• [What the exercise asks]: Beginning with the line that holds "Instruction: Click abrt-watch-log" and ending with the last line below, repeat each line exactly, leaving any pictures out.

(Beginning of Data shown)

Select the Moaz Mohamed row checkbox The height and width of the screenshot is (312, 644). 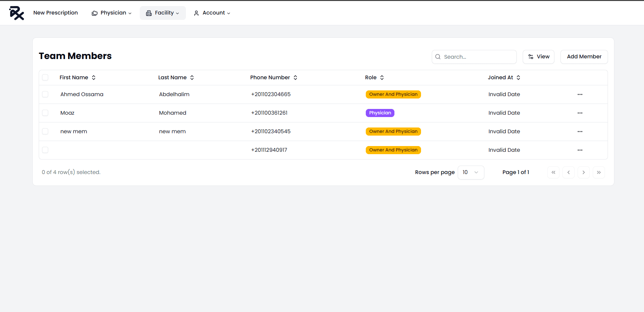45,113
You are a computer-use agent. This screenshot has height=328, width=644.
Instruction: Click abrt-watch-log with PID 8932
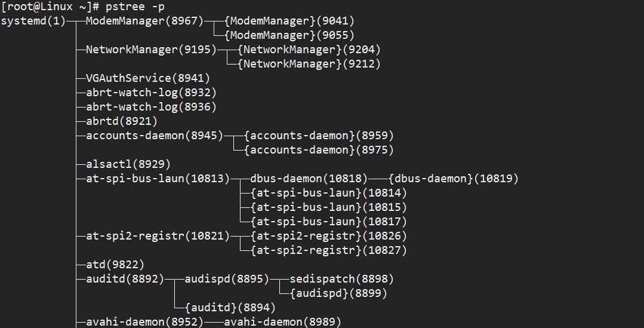pyautogui.click(x=151, y=93)
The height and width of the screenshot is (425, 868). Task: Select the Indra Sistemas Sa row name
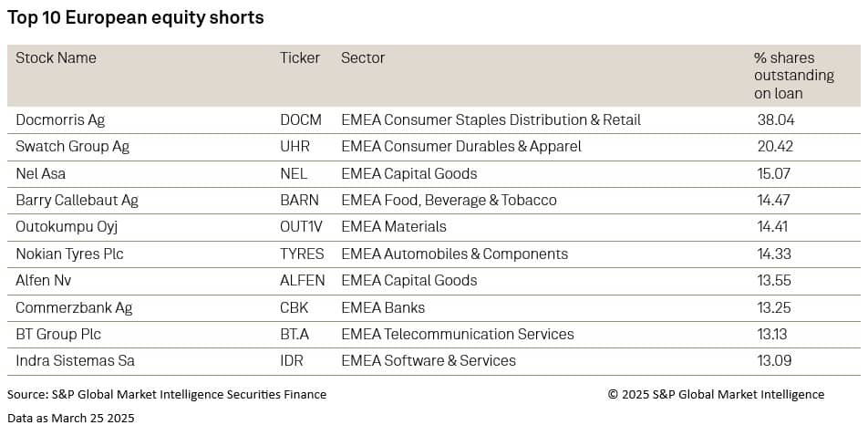[75, 360]
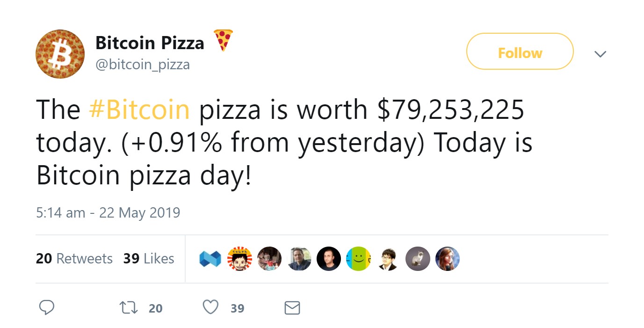Open the #Bitcoin hashtag link

139,109
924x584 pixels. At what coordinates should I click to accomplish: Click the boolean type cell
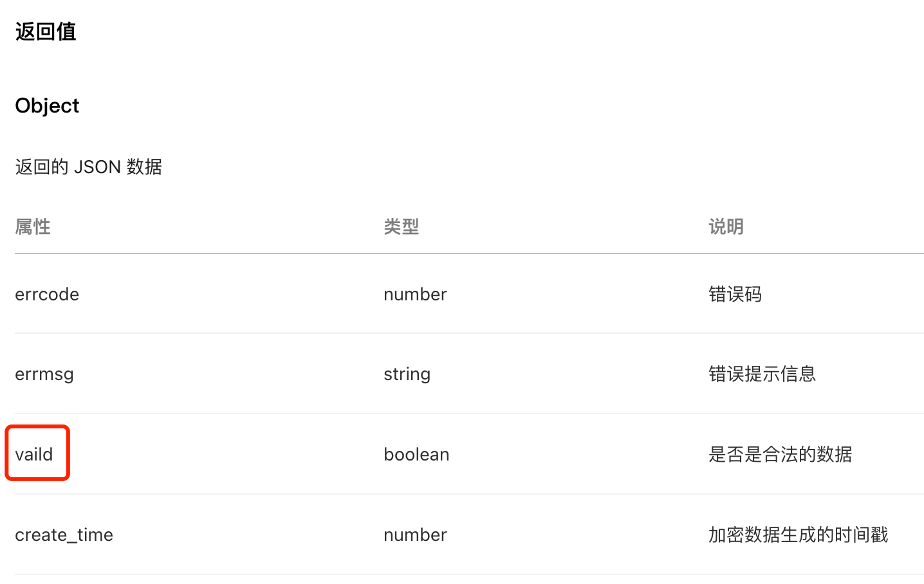(x=416, y=454)
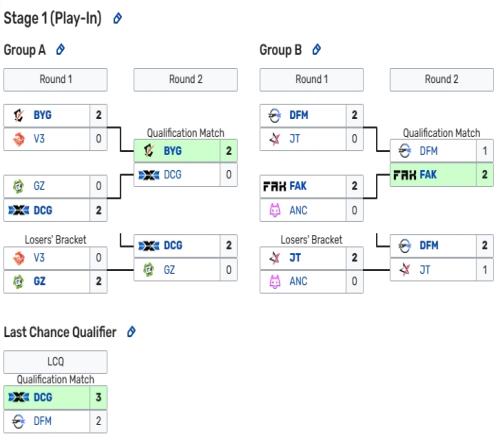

(End of Data shown)

• [Task solution]:
Instruction: Click abrt-watch-log with PID 8932
pyautogui.click(x=151, y=93)
The height and width of the screenshot is (425, 868). Task: Select the Indra Sistemas Sa row name
[75, 360]
Open the #Bitcoin hashtag link

139,109
924x584 pixels. At what coordinates should I click to accomplish: Click the boolean type cell
(x=416, y=454)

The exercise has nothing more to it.